Je chanterai les feuillages renonçant
à l'hiver, et les bourgeons, aussi, les
ronces, l'iris sauvage, et le moindre caillou et
les pics et les plaines inertes. Je dirai
l'homme-arbre aux pieds enracinés, bras-ramures,
je dirai l'homme-poisson l'homme-oiseau l'homme-terre Ma
poitrine est une montagne où résonnent les
interstices du karst gueulant les crues printanières.
Ma poitrine est une caverne où se cache
la nuit
Les rapaces y poussent des cris déchirants kyrielles
de grenouilles s'y interpellent.
Ma poitrine est une caverne où résonne
l'orage.
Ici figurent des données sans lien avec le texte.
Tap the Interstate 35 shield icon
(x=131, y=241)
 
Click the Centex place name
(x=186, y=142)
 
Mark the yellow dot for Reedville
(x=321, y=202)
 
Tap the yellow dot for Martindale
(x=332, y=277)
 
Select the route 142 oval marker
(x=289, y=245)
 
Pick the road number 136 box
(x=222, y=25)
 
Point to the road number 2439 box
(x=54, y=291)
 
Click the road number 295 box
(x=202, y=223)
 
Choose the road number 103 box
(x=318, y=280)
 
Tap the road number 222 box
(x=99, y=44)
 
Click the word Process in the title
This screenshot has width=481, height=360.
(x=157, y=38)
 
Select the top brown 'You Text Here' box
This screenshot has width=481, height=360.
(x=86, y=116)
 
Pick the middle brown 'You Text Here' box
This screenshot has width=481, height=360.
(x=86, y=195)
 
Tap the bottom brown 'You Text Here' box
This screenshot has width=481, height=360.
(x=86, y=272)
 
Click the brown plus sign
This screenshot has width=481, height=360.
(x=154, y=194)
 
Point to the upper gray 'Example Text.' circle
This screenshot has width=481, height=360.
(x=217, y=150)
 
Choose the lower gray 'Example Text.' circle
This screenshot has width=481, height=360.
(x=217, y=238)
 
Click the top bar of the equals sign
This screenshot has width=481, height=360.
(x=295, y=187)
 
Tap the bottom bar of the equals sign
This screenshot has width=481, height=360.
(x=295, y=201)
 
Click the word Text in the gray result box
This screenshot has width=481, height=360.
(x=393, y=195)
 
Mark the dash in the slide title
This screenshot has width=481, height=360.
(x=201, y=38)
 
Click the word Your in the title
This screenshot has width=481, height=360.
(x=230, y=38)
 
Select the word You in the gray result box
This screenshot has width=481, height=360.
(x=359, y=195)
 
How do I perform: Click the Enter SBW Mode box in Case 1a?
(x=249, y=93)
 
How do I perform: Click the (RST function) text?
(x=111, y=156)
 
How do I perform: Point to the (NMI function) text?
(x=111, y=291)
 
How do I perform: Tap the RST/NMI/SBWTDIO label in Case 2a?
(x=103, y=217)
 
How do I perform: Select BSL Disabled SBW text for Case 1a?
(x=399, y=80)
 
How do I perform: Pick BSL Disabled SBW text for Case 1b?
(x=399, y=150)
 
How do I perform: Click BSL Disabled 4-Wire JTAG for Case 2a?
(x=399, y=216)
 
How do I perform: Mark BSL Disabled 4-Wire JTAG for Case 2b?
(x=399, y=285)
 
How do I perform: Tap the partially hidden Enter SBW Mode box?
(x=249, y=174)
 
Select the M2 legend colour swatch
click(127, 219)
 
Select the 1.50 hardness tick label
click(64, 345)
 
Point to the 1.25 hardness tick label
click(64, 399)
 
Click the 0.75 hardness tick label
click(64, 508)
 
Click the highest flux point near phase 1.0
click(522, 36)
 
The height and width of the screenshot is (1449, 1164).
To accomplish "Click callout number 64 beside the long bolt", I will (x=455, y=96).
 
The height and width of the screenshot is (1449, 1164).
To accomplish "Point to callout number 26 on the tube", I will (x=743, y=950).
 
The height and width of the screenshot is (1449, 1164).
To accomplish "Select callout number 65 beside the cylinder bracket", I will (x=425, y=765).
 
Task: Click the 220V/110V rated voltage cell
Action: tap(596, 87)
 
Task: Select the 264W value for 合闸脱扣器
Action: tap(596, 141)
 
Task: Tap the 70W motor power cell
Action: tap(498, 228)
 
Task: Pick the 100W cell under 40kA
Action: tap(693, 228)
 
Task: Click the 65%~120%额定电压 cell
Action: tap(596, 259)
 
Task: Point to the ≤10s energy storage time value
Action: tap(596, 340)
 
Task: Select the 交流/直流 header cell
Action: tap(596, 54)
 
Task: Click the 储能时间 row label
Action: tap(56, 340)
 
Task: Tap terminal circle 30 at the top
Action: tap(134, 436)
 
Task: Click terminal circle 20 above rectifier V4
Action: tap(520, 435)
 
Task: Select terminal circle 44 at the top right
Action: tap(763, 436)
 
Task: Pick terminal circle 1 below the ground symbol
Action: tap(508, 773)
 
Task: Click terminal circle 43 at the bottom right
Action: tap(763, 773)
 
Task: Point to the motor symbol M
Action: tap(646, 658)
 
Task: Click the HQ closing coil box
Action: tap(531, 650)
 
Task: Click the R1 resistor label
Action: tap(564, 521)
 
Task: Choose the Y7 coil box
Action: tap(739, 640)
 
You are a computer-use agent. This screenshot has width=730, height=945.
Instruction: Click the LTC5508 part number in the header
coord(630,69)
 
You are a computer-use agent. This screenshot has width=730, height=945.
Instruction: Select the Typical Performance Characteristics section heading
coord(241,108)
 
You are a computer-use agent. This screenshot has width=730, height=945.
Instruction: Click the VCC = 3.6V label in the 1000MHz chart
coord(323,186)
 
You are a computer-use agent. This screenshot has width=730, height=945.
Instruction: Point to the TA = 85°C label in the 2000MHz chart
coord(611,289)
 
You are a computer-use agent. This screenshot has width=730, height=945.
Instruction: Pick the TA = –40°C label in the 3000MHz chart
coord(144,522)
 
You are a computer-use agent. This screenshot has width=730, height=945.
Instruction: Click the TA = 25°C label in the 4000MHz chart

Droit devant moi, mon nez creuse
un sillon où je m'écoule, comme
un fleuve sans pente trouve une rigole qui
conduit à la mer.
Je veux, par les racines de ma langue aller
puiser au fond du sol, dans la fêlure des
roches, les mots qui manquent, les mots oubliés, le
chant tu de la Terre, ses souvenirs d'étoile.
J'avais le regard vierge et la mémoire
vide. Je venais de naître portant sur
mon visage, sur mes mains, sur ma peau, les
stigmates de mon histoire.
J'avais le regard vierge et je venais de naître.
Et j'ai ouvert les yeux J'ai ouvert mes poumons pour
découvrir le monde j'ai respiré,
écouté, touché du bout des
doigts ce qui était à ma portée.
Je n'ai jamais pensé qu'il fallait
repartir j'avais perdu mes ailes mais je savais
marcher.
Alors j'ai pris la route j'ai foulé
la poussière j'ai sué sur les pentes de
monts inaccessibles j'ai usé tous les
caps j'ai maudit ma boussole j'ai marché
sans relâche jusqu'à me trouver
là, assis, regardant le soleil sombrer
dans l'Atlantique.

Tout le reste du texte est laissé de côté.